29, April 2022
Four months ago today, Marguerite M. and Ashu D. plunged into a nightmare which continues. They are Médecins Sans Frontières (MSF) staff; Marguerite a nurse and Ashu an ambulance driver, in the South-West region of Cameroon. The area is impacted by violence that started almost five years ago, between separatist armed groups and state armed forces, where MSF provides access to free healthcare to people.
On the morning of 26 December 2021, Marguerite and Ashu were sent with an MSF ambulance to the Tinto area to pick up a man with a gunshot wound. While the vast majority of MSF ambulance movements are not related to the impact of the violence – most are linked to the urgent transport of children with malaria, women in labour or those injured in road accidents – taking care of victims of gunshot wounds is not unusual for MSF in the area. Yet, Marguerite and Ashu could not have imagined what awaited them this time.

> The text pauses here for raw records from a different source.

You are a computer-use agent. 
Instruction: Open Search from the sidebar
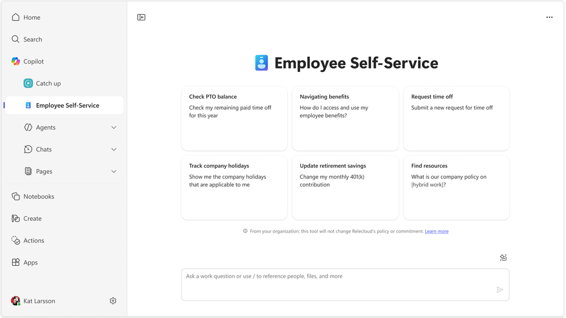pyautogui.click(x=32, y=40)
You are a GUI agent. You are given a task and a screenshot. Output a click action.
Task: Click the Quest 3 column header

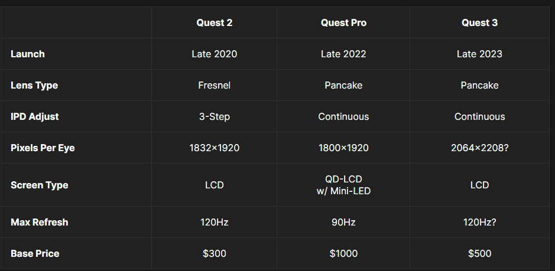point(479,23)
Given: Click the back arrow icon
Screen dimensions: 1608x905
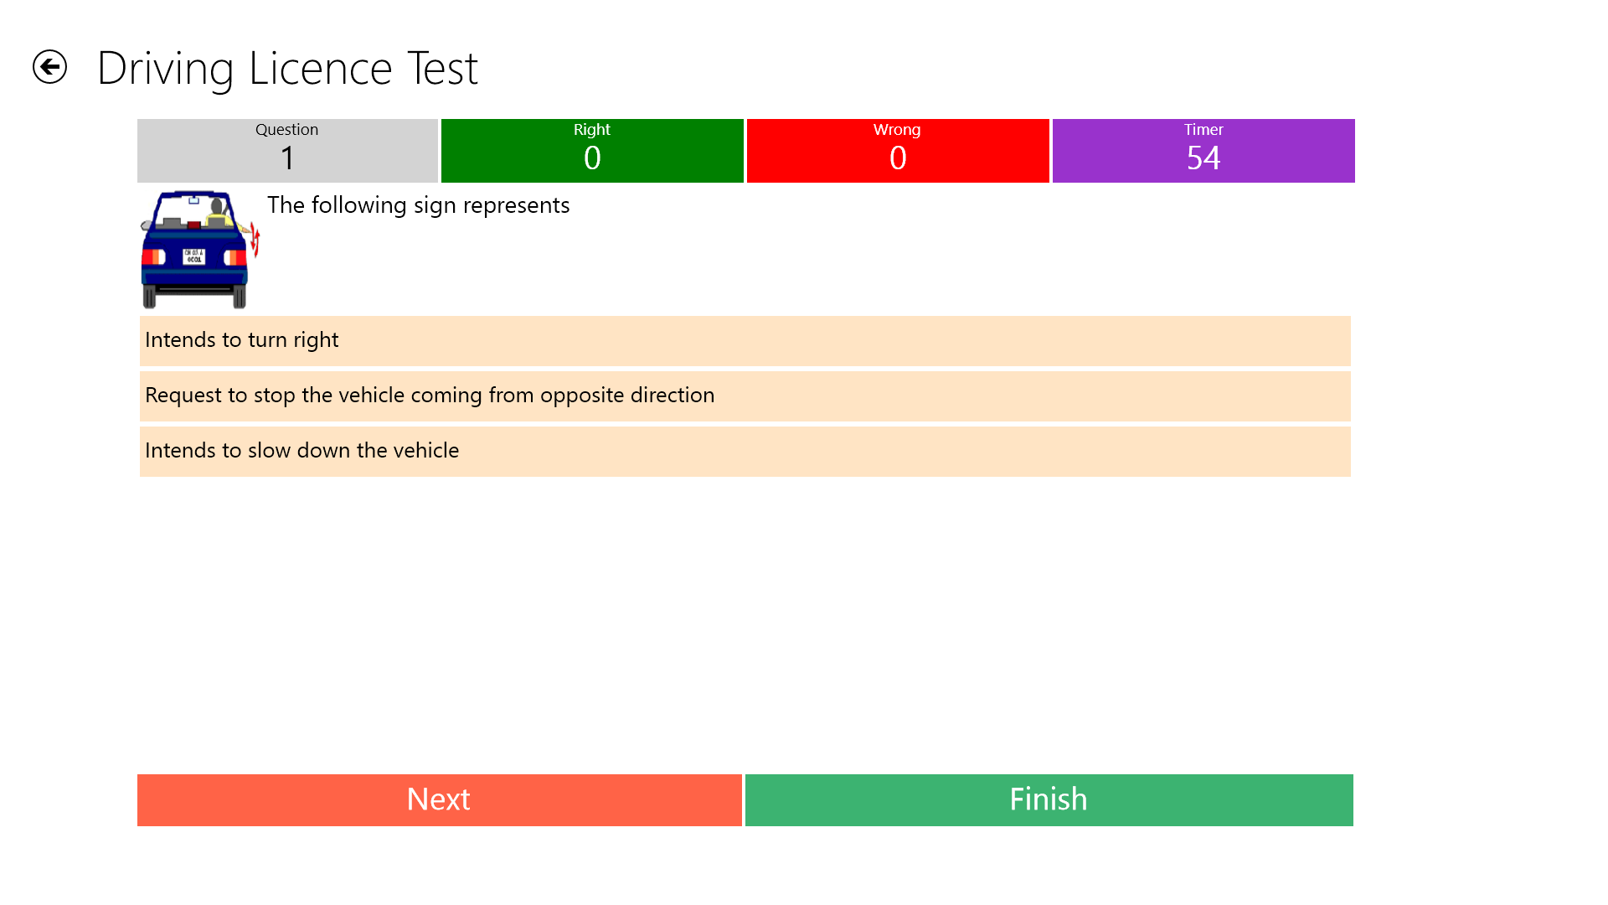Looking at the screenshot, I should click(x=50, y=66).
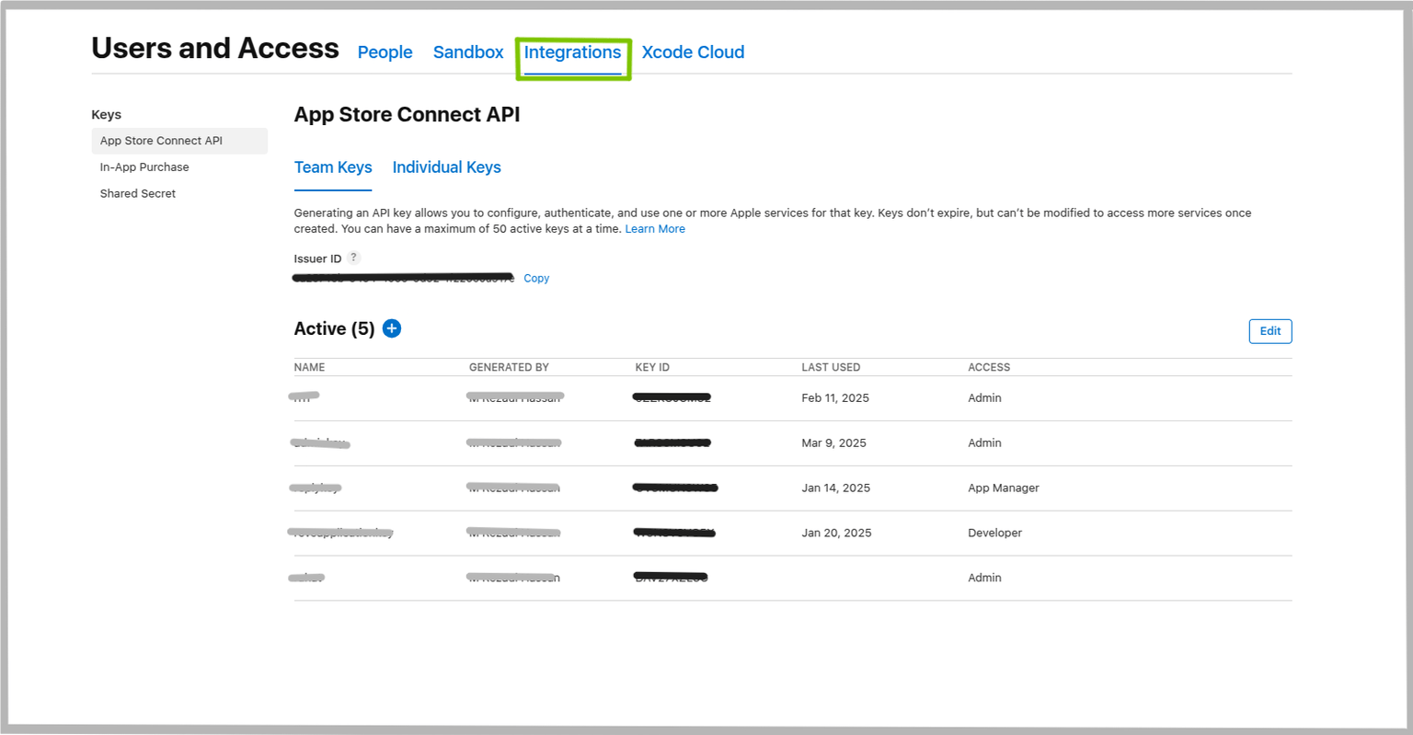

The ambulance had some trouble locating the injured man, but finally found him at around eight o’clock in the morning. They stabilised him and put him in the ambulance, which then headed towards Kumba, in case the patient needed to be transferred to a higher-level hospital for complex surgery. The 27-year-old patient had no identification documents, which is not uncommon in Cameroon.
MSF communicated, as agreed with the authorities, this movement: the departure point of the ambulance, its destination, the type of patient it was transporting, whether or not the patient had an identity document, and whether or not they were accompanied by anyone. Despite this not being standard MSF practice, this procedure was vital in this context to prevent ambulances from being blocked at checkpoints for long periods of time, which could be detrimental to patients. Since October 2021, when the procedure for communicating with the authorities was formalised, 132 MSF ambulance transfers involving patients in various emergencies have taken place without any problems.
Neither Marguerite nor Ashu knew who the patient was, or what was his role within the separatist group. They only knew that he was a wounded man in need of medical emergency assistance. The ambulance set off at around nine o’clock in the morning, with Ashu driving and Marguerite in charge of the patient. She began to fill in the transfer forms on the patient that would later be handed over to the hospital in Kumba. While Marguerite was still filling in the form with the name given by the patient, they were stopped at the Nguti checkpoint.
Despite the explanations they gave, they were denied passage, ordered to turn around and escorted back to Mamfe. The two MSF colleagues were subsequently arrested and detained in Buea prison, where they remain four months later.